# Jaguar S type...Now with pics!



## Jac-in-a-Box (Nov 9, 2002)

...shouldn't be buying anymore cars but close to taking the plunge on a Jag S type.

Loads about and loads of crap too, but managed to speak to an elderly owner who's just taken delivery of a new XF and his S type is looking for a new home. Sounds just the sort of fellow I should be buying a car from...11 Jag dealer stamps (supported with receipts) Wasn't shy of throwing at the dealer for the smallest of faults, umarked paint, spotless interior and claims never to have taken it over 3k rpm - I believe him! New tyres, disc/pads all around, long MOT...doesn't sound as though I'll be looking at anything too costly if I take the plunge.

3ltr V6 auto (v8 4.0ltr might have been nicer!) 52k miles for £2k. Seems to be a huge chunk of car for not a lot of cash.

Anyone owned one or any experience of them? Pipe and slippers? That's OK, I'm in right age bracket 

Dave


----------



## jays_225 (Nov 4, 2009)

bargain at its best by the sounds of it.


----------



## phope (Mar 26, 2006)

Pics needed


----------



## BAMTT (Feb 22, 2004)

Sounds good Dave, I love a jag the ride is superb, feel like royalty for 2k go for it


----------



## davelincs (Jan 1, 2010)

A cracking car Dave, I had two, the 3 lt petrol and the 2.7 lt diesel, both very comfortable, automatic the j type box is excellent, and both well made, and surprisingly the dealers were very good to deal with, at least they listened if you had any problems. 
Running costs about the same as Audi


----------



## jbell (May 15, 2006)

Loads of car for the money, does it still have the pipe, slippers and smoking jacket?


----------



## Spandex (Feb 20, 2009)

Not sure why Jags depreciate so much more than the equivalent German models (I suppose most of this is down to image, and the rest caused by the possibly inaccurate perception that they're less reliable) but it does mean there are some absolute bargains out there.

Possibly not a popular sentiment on a TT forum, but I'd say forget the image and enjoy the car.


----------



## Jac-in-a-Box (Nov 9, 2002)

Hasn't met with the gentle "derision" I'd expected! 

Had an unexpected (and slightly amusing) phone call from the seller this morning; he was almost embarrassed to admit that he wasn't fully honest with the condition of the paintwork...heart sank. He tell's me there is a mark on the paint, but he'll have to point it out as I won't see it. He felt is best to be upfront before causing me a wasted journey...bless him!
If he feels the need to call me with his "admission", I've feeling I'll not be disappointed and for the first time in a long time I'll meet an honest seller who knows the meaning of integrity 

Off to somewhere just South of Carlisle early tomorrow morning to collect...pics to follow.

Dave


----------



## YELLOW_TT (Feb 25, 2004)

After the state of the XK that was in the body shop yesterday I would give it a good going over for rust Dave the rear arches on the XK were rotten and I mean rotten


----------



## Jac-in-a-Box (Nov 9, 2002)

◆ RECORDED DATA

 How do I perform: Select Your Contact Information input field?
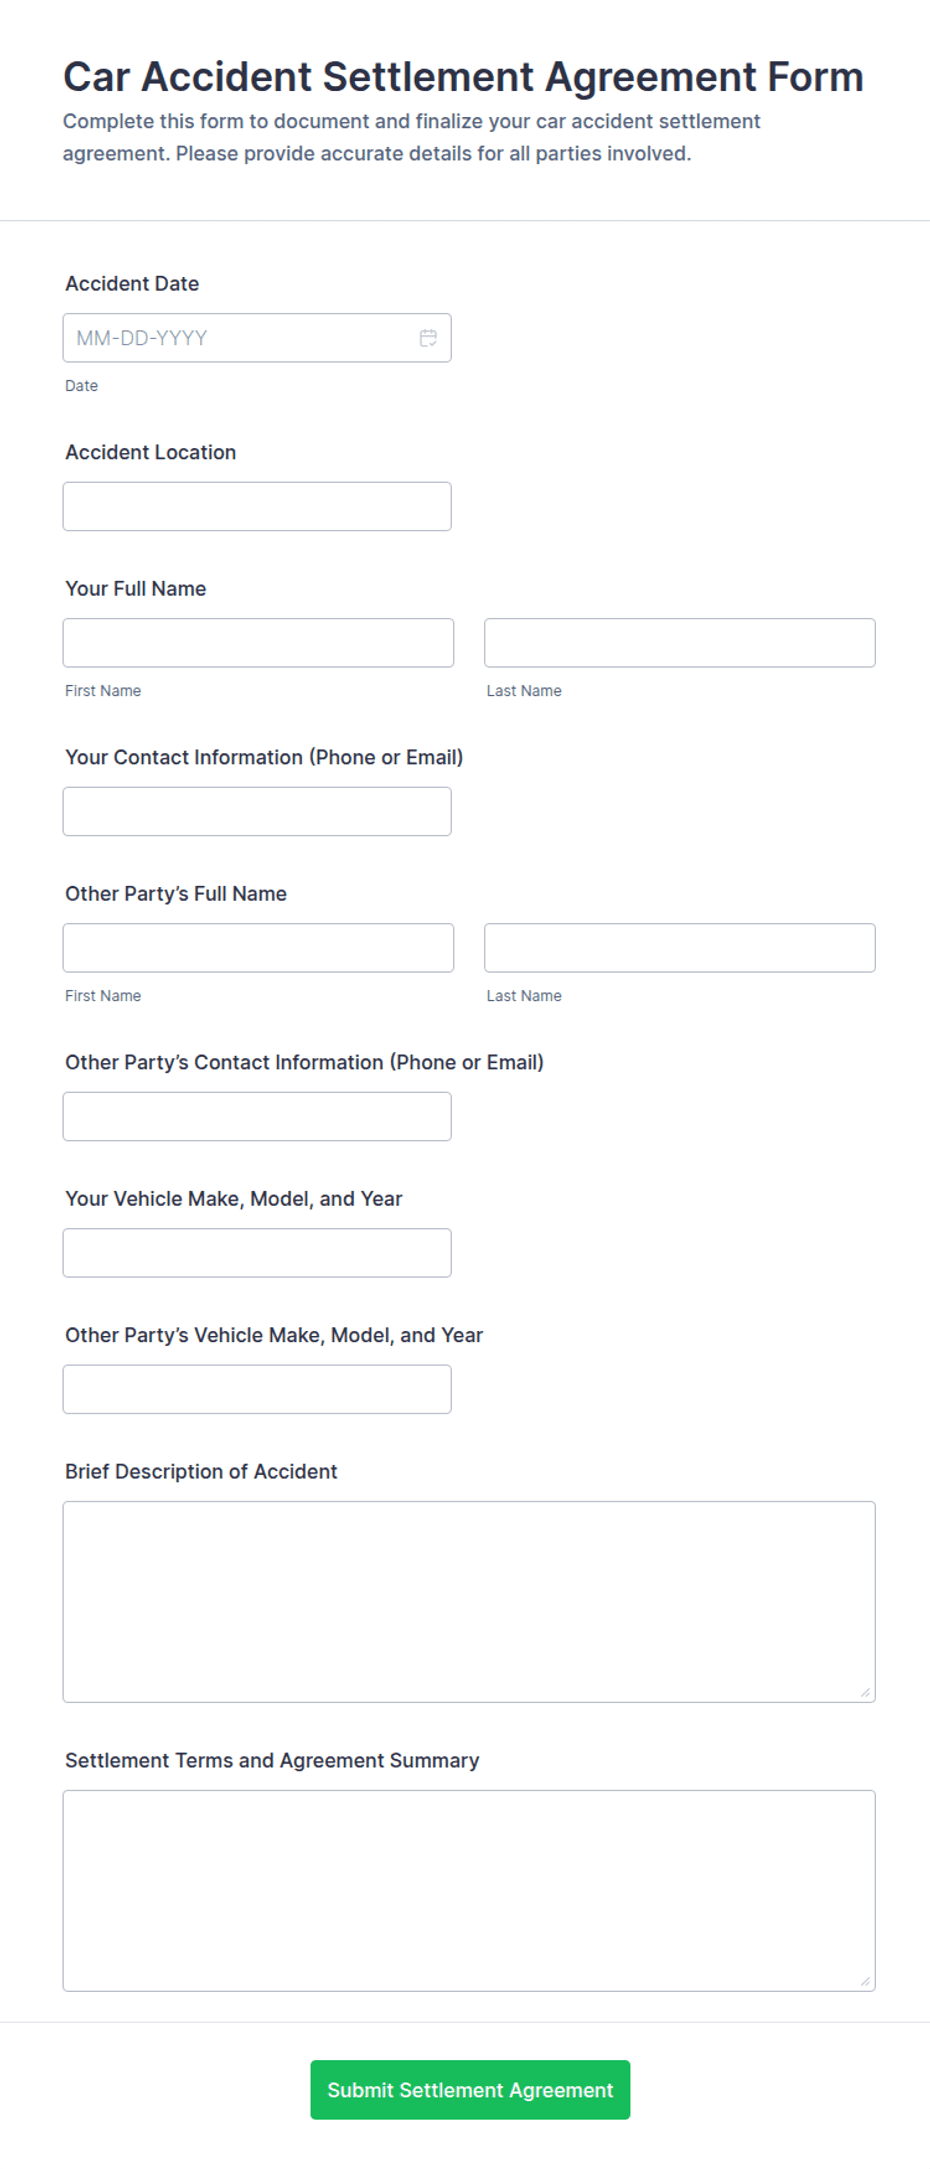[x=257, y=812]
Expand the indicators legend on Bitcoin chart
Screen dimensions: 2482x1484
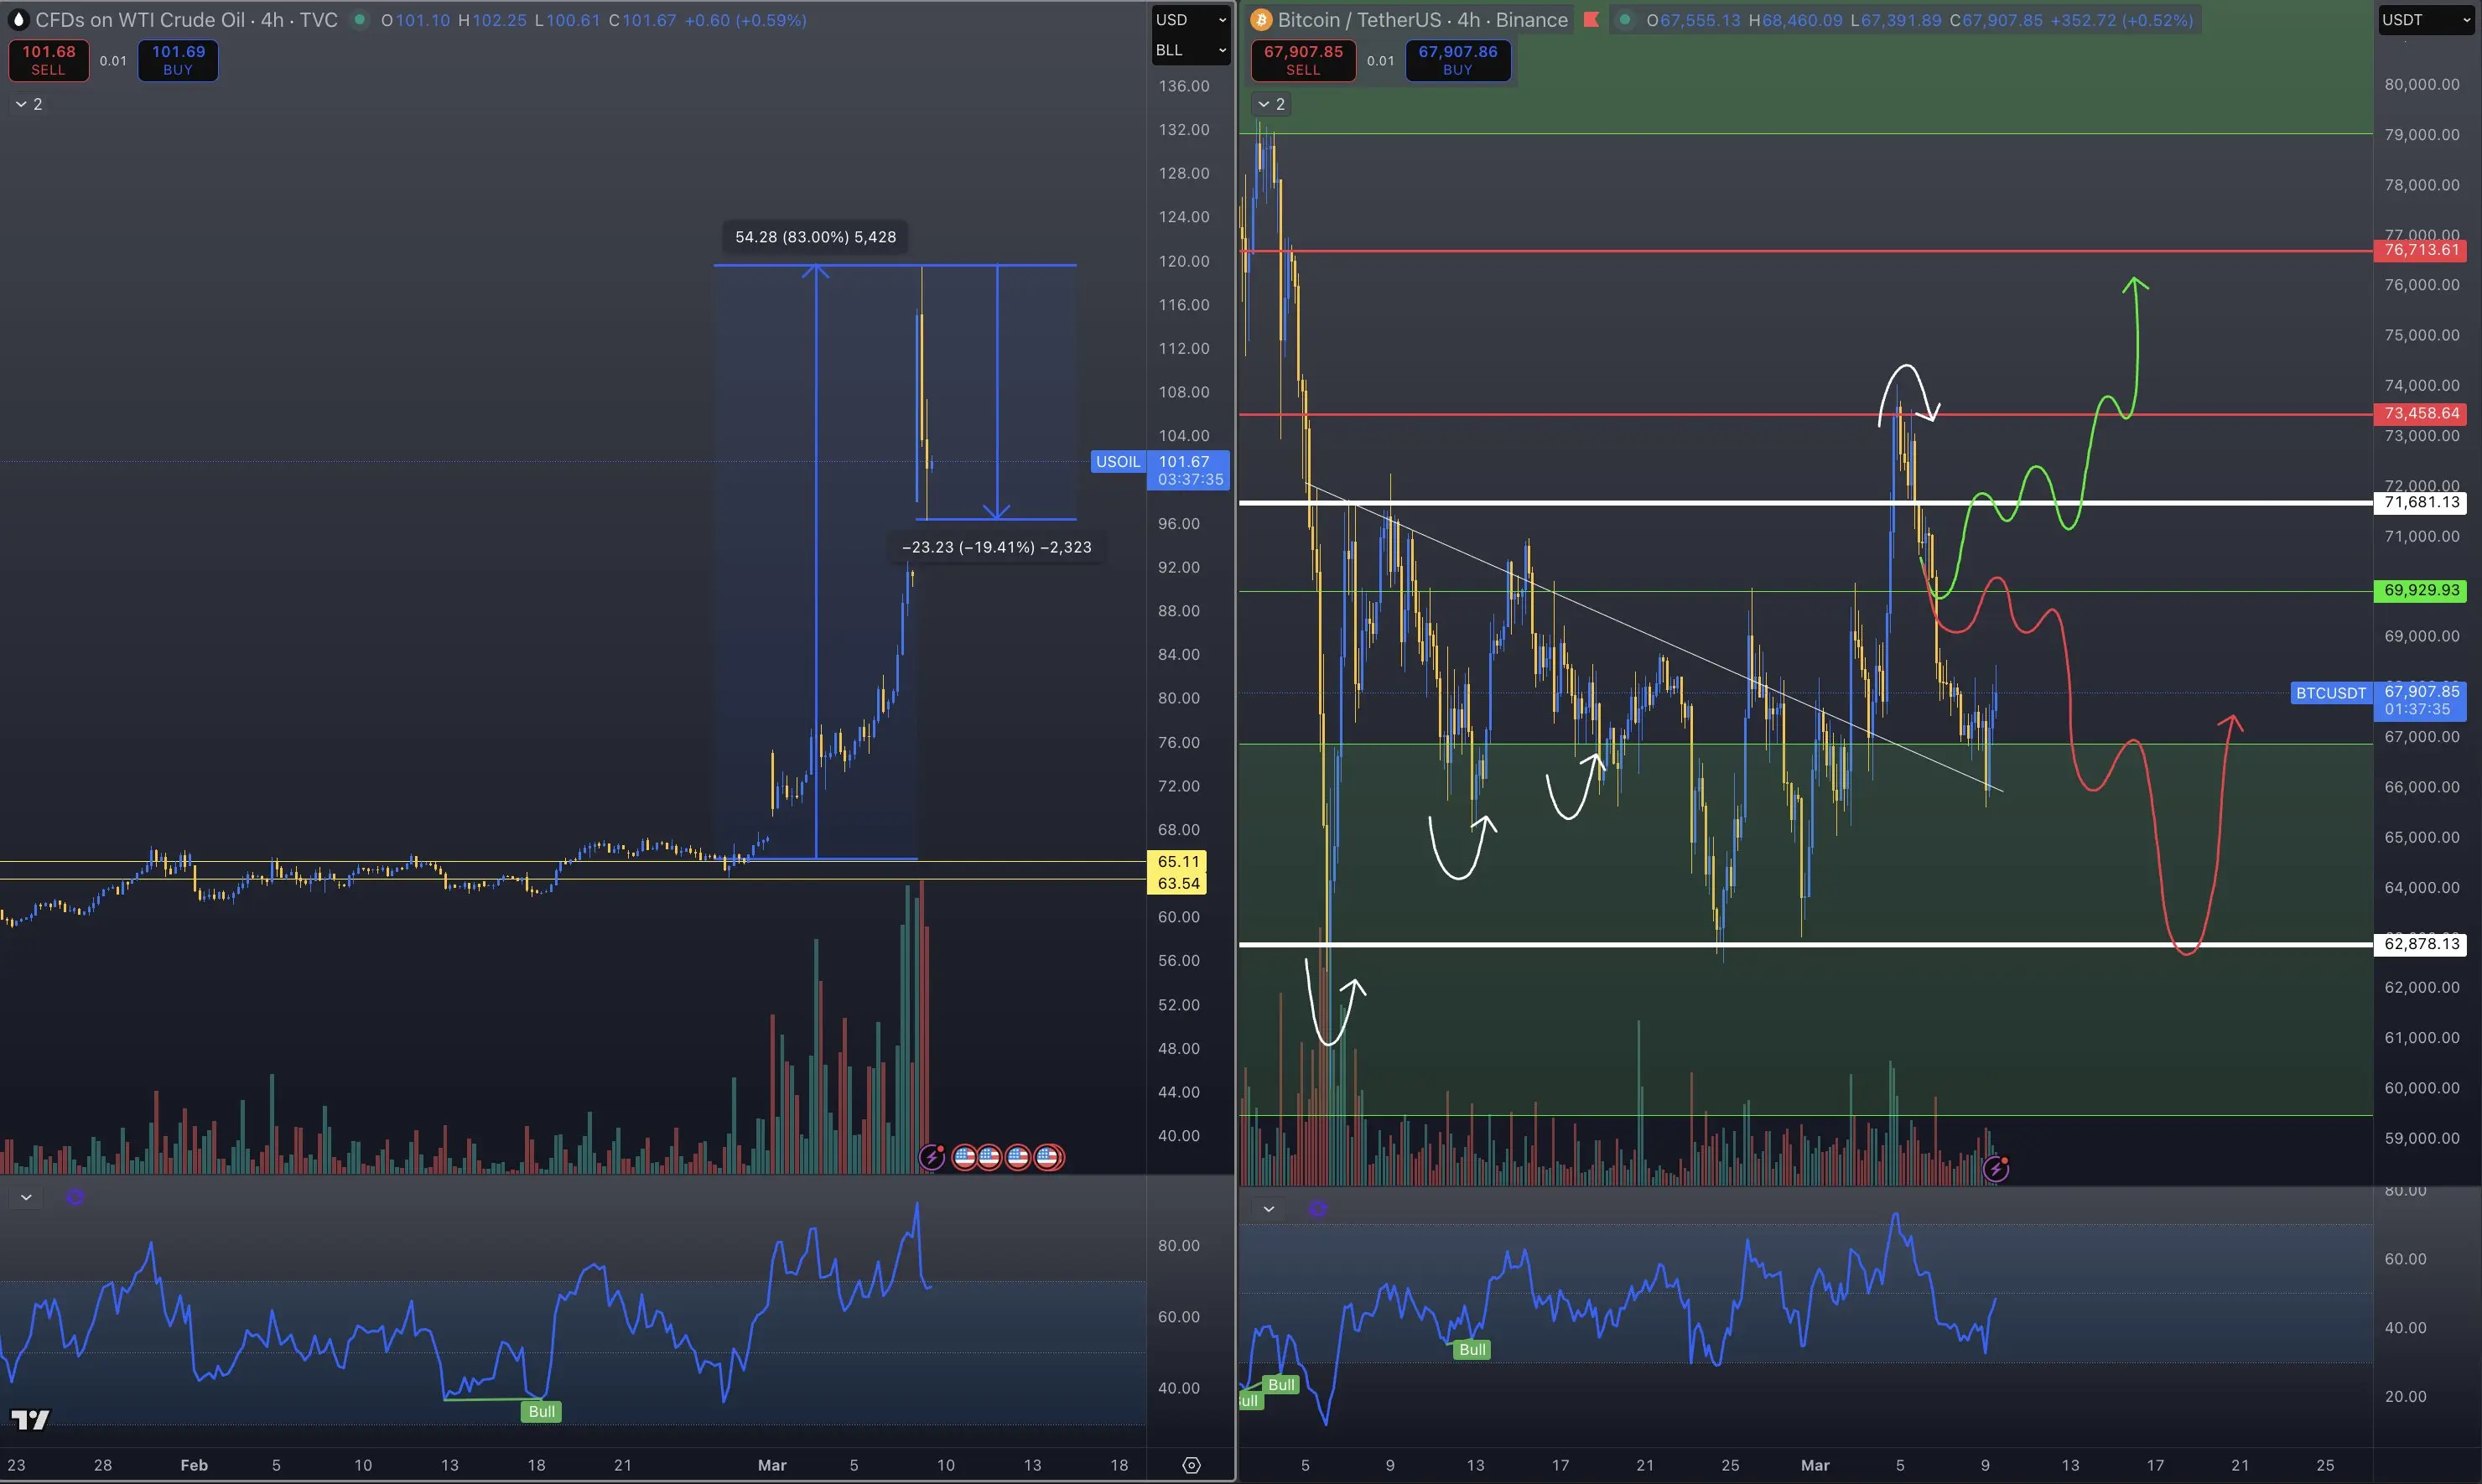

◆ PROBLEMS TO WORK ON
#1 In the Jaguar thread, how many Jag dealer stamps does the seller's S type have?
#2 Edit the Jaguar thread from the words containing "# Jaguar S type...Now" through "lot of cash." so that "retired owner" replaces "elderly owner".
The listing has no connection to the Jaguar thread.

◆ ANSWERS PROVIDED
#1 11

#2
# Jaguar S type...Now with pics!



## Jac-in-a-Box (Nov 9, 2002)

...shouldn't be buying anymore cars but close to taking the plunge on a Jag S type.

Loads about and loads of crap too, but managed to speak to an retired owner who's just taken delivery of a new XF and his S type is looking for a new home. Sounds just the sort of fellow I should be buying a car from...11 Jag dealer stamps (supported with receipts) Wasn't shy of throwing at the dealer for the smallest of faults, umarked paint, spotless interior and claims never to have taken it over 3k rpm - I believe him! New tyres, disc/pads all around, long MOT...doesn't sound as though I'll be looking at anything too costly if I take the plunge.

3ltr V6 auto (v8 4.0ltr might have been nicer!) 52k miles for £2k. Seems to be a huge chunk of car for not a lot of cash.